## DOCUMENT SEGMENT
○ ○ ○ ○ ○

# Wise use of glue on exterior work?



## bd1886 (Jul 2, 2018)

Second post here…gonna be many more.
Today I was working on a project building nice cedar gates. In building them I used a well cured pressure treated (1 1/4 inch planed/on edge) approach for the core with central cedar bead board wainscot panel and 1/2" skin, over the perimeter pressure treated core structure. 
Well, tomorrow I'll be installing the routered bead board central panel. Moisture read is very low in the wood, parts are cut for the cedar overlay on the final sides. Would it hurt to make sure the bottom of that panel gets fully glued up using waterproof glues/resins? (Washington State here…..water can be a problem.)

Now….the gates will be getting a rustic treatment with engraved wormholes artificial wear, course bronze hasps and hinges, course faux inlayed joinery plugs, you know….a polished turd look (that's appealing (for all it's character thing) and future finish look tuning up accepted
So? It'll be built strong, while cracking is fine, will it warp (or something else bad) due to the bottom of them not moving because of being glued up solid. Sometimes too much working (gluing) against Mother Nature can bite you in the butt I'm thinking.
Thanks, all thoughts appreciated. Scott


----------



## clin (Sep 3, 2015)

Some photos and drawings would help. I couldn't get understand what you where describing.

As a rule, do what you can to keep water out (sealed on top and sides). But allow for water to get out (drain) using seep holes if appropriate. As always consider wood expansion and contraction in the design. This usually means a strong frame, and then a panel or boards that float or are otherwise installed so they can expand and contract without binding.

If your overall structural design is unusual, it likely means it is a bad design. The common designs have evolved based on tried and true techniques. Of course modern materials open up new design possibilities.


----------



## Lazyman (Aug 8, 2014)

Not sure that I understand either. It sounds like you you planning to wrap a structure built with PT lumber with the cedar? What are the dimensions of the cedar beadboard panel? Is it some sort of plywood? Is it intended for outside use? I think more info is needed and some pictures or drawings would help.

○ ○ ○ ○ ○

Saved entries

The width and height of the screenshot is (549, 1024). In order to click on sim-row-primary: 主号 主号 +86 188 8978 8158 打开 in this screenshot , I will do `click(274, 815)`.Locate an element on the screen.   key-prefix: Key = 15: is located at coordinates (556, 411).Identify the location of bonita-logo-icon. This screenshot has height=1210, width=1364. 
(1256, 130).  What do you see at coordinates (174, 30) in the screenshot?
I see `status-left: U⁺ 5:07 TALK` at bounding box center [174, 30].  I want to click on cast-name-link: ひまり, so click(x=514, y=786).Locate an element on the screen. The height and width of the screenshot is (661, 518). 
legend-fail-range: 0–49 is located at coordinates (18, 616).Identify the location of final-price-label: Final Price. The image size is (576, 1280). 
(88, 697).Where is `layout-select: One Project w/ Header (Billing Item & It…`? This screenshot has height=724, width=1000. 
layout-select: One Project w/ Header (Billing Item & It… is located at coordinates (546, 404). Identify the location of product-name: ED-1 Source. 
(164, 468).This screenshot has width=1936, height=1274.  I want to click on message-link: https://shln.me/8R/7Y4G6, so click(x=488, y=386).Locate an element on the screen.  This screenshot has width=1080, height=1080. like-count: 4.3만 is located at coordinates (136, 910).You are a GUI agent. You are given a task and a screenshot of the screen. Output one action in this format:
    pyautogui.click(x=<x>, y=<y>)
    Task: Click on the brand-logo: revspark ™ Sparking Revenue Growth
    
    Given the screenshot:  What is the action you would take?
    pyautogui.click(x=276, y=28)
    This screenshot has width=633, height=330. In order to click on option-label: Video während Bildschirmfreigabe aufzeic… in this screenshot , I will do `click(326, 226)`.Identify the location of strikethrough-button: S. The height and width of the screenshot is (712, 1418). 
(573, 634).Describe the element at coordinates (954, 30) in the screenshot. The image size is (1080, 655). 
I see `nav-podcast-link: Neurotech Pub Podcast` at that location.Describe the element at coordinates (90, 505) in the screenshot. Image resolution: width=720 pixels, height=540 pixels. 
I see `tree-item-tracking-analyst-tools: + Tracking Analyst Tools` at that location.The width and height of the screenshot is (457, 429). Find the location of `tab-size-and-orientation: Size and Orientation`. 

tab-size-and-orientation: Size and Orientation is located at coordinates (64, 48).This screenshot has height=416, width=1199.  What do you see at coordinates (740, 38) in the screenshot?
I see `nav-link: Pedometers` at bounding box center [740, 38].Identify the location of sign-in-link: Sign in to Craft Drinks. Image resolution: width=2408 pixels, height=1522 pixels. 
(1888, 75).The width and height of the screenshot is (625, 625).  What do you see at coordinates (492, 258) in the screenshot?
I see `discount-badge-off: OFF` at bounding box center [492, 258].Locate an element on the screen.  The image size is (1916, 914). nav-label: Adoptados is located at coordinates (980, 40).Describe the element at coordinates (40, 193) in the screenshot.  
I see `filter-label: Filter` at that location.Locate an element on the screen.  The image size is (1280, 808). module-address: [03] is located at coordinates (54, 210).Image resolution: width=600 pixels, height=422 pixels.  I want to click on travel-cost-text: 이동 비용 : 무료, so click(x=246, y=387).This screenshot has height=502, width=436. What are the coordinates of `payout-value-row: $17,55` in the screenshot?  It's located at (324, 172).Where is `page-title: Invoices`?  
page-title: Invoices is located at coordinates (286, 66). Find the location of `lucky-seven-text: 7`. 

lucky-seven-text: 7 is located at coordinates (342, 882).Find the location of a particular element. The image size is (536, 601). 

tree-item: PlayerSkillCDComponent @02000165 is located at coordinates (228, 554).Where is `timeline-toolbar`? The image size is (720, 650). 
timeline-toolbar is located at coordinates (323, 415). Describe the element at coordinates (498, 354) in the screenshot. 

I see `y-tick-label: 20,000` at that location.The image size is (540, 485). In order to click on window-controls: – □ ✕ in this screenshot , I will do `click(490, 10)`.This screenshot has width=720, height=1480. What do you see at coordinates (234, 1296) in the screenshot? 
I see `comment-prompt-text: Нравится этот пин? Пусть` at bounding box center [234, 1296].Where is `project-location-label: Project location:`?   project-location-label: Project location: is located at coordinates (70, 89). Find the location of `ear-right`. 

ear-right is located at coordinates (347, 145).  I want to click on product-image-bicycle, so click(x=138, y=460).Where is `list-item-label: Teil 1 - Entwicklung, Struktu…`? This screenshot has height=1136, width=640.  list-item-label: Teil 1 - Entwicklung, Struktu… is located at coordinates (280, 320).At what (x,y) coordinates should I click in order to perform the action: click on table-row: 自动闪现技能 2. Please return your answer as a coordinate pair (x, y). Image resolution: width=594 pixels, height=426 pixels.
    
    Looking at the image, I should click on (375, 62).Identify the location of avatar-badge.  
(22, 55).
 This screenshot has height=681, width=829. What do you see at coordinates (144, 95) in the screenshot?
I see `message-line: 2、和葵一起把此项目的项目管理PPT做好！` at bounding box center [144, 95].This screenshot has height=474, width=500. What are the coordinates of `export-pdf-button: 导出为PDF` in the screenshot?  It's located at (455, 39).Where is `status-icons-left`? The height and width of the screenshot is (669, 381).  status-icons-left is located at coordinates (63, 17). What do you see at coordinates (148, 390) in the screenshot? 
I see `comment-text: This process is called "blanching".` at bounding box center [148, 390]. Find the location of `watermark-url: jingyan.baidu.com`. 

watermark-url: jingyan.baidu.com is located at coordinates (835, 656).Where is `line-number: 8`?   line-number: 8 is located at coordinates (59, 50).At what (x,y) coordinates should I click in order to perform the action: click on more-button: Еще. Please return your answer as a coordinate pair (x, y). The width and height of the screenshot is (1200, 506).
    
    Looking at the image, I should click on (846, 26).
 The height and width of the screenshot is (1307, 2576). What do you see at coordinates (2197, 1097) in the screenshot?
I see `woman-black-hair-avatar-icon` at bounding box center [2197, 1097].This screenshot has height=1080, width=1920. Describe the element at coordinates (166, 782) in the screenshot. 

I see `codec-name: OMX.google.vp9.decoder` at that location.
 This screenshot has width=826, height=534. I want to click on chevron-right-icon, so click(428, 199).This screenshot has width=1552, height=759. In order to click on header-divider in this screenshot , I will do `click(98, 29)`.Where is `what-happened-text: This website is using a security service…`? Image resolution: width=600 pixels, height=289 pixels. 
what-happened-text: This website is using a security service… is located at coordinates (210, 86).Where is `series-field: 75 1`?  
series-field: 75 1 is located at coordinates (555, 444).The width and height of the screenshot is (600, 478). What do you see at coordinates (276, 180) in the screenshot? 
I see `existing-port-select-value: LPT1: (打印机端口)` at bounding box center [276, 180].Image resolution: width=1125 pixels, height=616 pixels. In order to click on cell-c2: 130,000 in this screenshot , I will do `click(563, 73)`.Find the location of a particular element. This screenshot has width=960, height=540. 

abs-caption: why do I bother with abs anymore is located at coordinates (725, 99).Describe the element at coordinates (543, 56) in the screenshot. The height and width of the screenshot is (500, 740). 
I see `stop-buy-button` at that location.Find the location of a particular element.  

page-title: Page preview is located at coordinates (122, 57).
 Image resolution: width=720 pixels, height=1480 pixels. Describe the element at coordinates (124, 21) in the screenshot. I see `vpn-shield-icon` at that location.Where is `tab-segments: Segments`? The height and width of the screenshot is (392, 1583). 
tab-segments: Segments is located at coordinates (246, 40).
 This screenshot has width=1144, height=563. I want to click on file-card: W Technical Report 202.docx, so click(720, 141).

○ ○ ○ ○ ○

## USING THE INFORMATION
(1) In the forum thread about gluing exterior work, which state does the original poster say they are in?
(2) Rewrite the part of the forum thread that begins at the words "Well, tomorrow I'll" and ends after "be a problem.)", replacing "panel" with "insert".
(3) Do these statements agree with the forum thread on gluing exterior work? Answer yes or no for each, quoting the deciding words. (a) One reply suggests using seep holes to let water drain. (b) Lazyman clearly understood the original poster's description. (c) The gates will get stainless steel hinges.

## RESPONSES BY TASK
(1) Washington State.

(2)
Well, tomorrow I'll be installing the routered bead board central insert. Moisture read is very low in the wood, parts are cut for the cedar overlay on the final sides. Would it hurt to make sure the bottom of that insert gets fully glued up using waterproof glues/resins? (Washington State here…..water can be a problem.)

(3)
(a) Yes: "allow for water to get out (drain) using seep holes if appropriate"
(b) No: "Not sure that I understand either."
(c) No: "course bronze hasps and hinges"